Probably you mayn’t have come across this statistics. According to Narrative Science survey, 38% of enterprises already benefited from using AI technologies and the remaining 62% will use those by 2018. Artificial intelligence is a trending topic. There is a full of success stories around it.
In fact, AI is not an independently built technology. It needs big data to extract right pieces of information from millions of data sets. It needs machine learning to create algorithms. AI needs deep learning to understand human’s behavioural patterns. When it comes to machine learning, expensive computing resources and cloud technologies were barrier to build ML solutions. But today that is far away from the adoptability. On the other hand, big data technologies have gone easier to be built and gain deep business insights. We can see many mobile app development companies USA, and big data companies USA who widened their service portfolio with AI services to leverage trends.
If you’re looking forward to build an AI application, you require to consider 6 essential things that I am going to talk about here.
Things to consider before developing an AI application
1. AI requires big data
As said above, AI requires big data. In fact, AI must be trained on a vast and comprehensive data set. The result goes better when the data set is bigger enough. Every training data set for a machine learning model consists of millions or even billions of entries.
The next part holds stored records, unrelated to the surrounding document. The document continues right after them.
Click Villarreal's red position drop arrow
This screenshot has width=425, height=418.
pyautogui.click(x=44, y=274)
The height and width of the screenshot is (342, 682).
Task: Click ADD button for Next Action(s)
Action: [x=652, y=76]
2. Most AI applications are real-time
Most of enterprises need near real-time AI. But most AI applications innovated today are real-time. Here is a greatly compiled list of real-time AI applications in different industries:
- Facial recognition
- Speech recognition (voice-to-text)
- Translation (Google Translate)
- Product recommendation
- Fraud detection (in real-time)
- Personal assistants (Siri, Cortana)
- Autonomous vehicles
Near real-time AI applications:
- Medical AI assistants
- Fraud detection systems
- Sales and marketing automation tools
You decide which AI you need to empower your enterprise.
3. AI needs cloud
Machine learning is everything about feeding the right piece of information to the machine. In fact, it is same as training a newly joined employee. So there is a need of substantial computing resources during the training stage. Earlier it was a big challenge even for big organizations to buy servers. But the cloud technology made the life a lot easier for even startups. If you’re looking to build an AI application, seriously think about this as well.
4. AI application is not ML algorithm
Undoubtedly, machine learning powered algorithm is the backbone of any AI application. But that is not just enough. There are many other elements that influence the success of any AI application:
Training data sets
If you don’t have filtered data sets or your data sets are of low quality, your AI application is likely to make frequently wrong decisions. You probably have observed such wrong results if you ever used chatbots or any digital personal assistant.
Training machines can be in two forms, either supervised training or unsupervised training. In supervised training, machine is trained with both the training data and the intended output. In unsupervised training, output is left to machine, which the machine (model) has to decide from the trends and correlative data included in the inputted data.
Integration into daily business processes
You can expect the best performance from your AI application only when it understood your business well. To generate practical values, your application should become an integral part of daily business processes. To get done it, think about integrating your AI application with other corporate systems in the organization.
5. You must retrain ML-powered AI applications
AI applications are not like built once and deployed for years. Unless until it is super artificial intelligence, machines need continual training whether it needs to hone its skill or play a different task. Chatbots kind of applications sharpen their skills depending on the conversations they involved before. But we can’t expect accuracy in the outputs. The effort to hone their skills creates better value.
Machine learning model requires continual retraining due to:
- Internal changes – market extension, changed organizational structure, restructured business processes, changed corporate strategy, goals and KPIs
- External changes – new trends, and new competitors
6. ML solution should be verified and monitored
ML-based systems are not free from mistakes. Sometime they may recommend irrelevant products (minor) or not notice fraud case in banking (major). So there is a need of verification and monitoring of every new case and every new activity respectively.
Artificial intelligence is already a buzz word. If you’re serious enough to achieve competitive advantage, you should build a serious AI solution. Collaborating with expert AI development companies is a fantabulous benefit if you’re new to this future technology.
Hari Krishna is a well-versed content writer working in FuGenX Technologies, an emerging mobile app development company India. He likes to write on technology, start-ups and latest technological innovations that people like to know and share with others.